My intention is not to put the blame on any party, rather to increase your cry for accessible UIs. I was playing around with .NET over the weekend and I created a fully accessible Windows app because of the Accessibility class in .NET that can be added to the form fields just by modifying some properties of each object. Personally, I don't see no reason of having an application being progressed to production without Inclusive Design in mind.

Again, thank you for sharing this great reference.

JP Jamous
Senior Digital Accessibility Engineer
E-Mail Me |Join My LinkedIn Network

-----Original Message-----
From: WebAIM-Forum < <EMAIL REMOVED> > On Behalf Of Brandon Keith Biggs
Sent: Tuesday, April 24, 2018 10:03 AM
To: WebAIM Discussion List < <EMAIL REMOVED> >
Subject: [WebAIM] Study Showing the Effect Accessibility Has on the Earning Levels of Blind People


For people who want to show the effect accessibility has on blind users, a study was just released that showed if blind people had accessible tools for work, they produced 3 times as much output and earned 2.5 times as much money as their sighted counterparts.

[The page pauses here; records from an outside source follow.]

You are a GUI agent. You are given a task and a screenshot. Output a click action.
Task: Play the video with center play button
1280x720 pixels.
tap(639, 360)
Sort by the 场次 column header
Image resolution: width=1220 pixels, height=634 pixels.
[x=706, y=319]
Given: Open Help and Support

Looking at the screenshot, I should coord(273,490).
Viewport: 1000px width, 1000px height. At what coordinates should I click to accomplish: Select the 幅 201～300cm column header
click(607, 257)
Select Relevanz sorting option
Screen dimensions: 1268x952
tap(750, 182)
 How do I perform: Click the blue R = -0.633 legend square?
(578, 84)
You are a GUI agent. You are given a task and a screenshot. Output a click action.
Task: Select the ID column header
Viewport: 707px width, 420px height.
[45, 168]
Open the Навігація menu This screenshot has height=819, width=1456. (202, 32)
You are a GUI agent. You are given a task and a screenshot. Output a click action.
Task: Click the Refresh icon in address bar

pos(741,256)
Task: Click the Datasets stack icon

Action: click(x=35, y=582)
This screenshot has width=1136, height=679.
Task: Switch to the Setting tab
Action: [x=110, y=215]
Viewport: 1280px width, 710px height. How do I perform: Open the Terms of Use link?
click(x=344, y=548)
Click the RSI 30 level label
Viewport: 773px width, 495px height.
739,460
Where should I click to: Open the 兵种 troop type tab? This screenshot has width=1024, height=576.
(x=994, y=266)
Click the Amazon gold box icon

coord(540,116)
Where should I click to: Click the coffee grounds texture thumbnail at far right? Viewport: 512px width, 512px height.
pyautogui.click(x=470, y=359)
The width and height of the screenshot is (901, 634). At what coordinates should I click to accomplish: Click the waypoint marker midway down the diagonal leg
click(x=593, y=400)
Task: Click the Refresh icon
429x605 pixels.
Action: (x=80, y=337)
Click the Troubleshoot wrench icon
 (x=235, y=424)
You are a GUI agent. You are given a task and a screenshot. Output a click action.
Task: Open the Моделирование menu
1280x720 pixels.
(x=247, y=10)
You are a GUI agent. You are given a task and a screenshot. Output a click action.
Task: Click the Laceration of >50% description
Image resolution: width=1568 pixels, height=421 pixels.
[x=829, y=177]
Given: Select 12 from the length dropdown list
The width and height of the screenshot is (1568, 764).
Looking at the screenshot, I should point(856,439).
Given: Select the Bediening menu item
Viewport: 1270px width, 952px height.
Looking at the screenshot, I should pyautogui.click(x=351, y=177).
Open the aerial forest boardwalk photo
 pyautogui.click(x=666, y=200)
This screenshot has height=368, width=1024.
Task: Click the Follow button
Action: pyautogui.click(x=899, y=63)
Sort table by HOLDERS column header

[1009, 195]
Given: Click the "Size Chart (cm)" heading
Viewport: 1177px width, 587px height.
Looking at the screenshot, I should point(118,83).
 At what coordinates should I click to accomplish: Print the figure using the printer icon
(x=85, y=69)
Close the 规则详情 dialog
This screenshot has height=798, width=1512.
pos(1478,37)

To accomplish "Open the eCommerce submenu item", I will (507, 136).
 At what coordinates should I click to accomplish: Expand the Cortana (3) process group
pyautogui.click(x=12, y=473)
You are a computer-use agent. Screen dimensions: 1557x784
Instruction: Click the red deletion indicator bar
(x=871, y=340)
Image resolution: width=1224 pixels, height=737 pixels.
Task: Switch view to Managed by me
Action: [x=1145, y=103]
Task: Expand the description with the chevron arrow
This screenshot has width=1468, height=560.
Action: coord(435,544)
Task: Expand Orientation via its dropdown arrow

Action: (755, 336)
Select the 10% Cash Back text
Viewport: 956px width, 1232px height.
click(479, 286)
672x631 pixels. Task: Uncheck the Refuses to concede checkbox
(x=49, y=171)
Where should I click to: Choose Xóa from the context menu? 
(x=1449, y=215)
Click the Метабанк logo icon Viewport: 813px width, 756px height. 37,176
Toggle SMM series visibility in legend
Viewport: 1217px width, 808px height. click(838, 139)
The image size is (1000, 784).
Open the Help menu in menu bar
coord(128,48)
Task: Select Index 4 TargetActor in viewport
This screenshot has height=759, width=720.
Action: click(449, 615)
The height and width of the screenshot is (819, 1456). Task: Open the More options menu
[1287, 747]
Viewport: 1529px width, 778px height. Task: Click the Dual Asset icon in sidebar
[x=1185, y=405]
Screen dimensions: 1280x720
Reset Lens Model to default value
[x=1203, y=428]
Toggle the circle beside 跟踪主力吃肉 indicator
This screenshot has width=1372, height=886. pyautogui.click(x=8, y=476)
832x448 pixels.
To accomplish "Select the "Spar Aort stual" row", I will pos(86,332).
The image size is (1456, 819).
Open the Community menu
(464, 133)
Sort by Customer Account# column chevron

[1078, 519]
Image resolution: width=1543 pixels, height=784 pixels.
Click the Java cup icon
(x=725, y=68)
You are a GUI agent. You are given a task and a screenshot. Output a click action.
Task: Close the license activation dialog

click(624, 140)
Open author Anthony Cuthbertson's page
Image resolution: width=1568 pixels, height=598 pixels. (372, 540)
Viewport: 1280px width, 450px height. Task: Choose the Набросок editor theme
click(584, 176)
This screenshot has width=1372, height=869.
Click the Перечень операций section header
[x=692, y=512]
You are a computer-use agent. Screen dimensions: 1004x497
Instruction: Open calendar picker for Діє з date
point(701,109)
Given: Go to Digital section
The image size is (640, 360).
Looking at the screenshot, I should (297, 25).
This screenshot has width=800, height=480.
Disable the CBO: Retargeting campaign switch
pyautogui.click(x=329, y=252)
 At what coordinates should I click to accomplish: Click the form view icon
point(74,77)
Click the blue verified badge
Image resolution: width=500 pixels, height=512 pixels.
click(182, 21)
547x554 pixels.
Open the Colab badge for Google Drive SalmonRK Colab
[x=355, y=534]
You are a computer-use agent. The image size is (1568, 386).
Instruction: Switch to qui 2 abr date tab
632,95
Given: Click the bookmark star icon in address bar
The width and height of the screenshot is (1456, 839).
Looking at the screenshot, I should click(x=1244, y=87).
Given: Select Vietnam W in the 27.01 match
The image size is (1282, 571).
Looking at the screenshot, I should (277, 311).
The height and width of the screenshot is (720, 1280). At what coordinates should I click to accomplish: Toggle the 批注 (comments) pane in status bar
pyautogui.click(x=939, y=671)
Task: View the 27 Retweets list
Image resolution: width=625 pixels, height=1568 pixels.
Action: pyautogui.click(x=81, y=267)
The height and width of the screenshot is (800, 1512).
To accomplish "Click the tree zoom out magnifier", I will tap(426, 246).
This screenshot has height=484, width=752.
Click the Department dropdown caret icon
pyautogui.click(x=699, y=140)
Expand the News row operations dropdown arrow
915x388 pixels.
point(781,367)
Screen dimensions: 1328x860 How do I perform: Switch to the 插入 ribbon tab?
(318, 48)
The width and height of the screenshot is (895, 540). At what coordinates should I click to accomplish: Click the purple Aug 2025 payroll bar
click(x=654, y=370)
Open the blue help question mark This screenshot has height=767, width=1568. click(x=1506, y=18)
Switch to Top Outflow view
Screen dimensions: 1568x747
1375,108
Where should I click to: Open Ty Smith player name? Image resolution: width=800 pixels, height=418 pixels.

There is a direct connection between accessibility in the workplace and the massive unemployment rate of blind people in the world.

Next time you go into a meeting with a work-related piece of software, you can point to this and say:

If our app is accessible, it will have a direct effect on raising 90% of the blind people in the world out of poverty.


This is an app that allows blind people to transcribe audio to create transcripts of recordings.

The UX could have been much better by having both an auto spelling corrector, and by allowing the blind users to edit words directly. But this just shows how much of an impact accessibility has on the poverty levels of blind people.

I can tell you that most software tools are still not accessible enough to work professionally on. Only Quickbooks and Cash Manager is accessible enough for bookkeepers and accountants to use out of the hundreds of business financial management tools.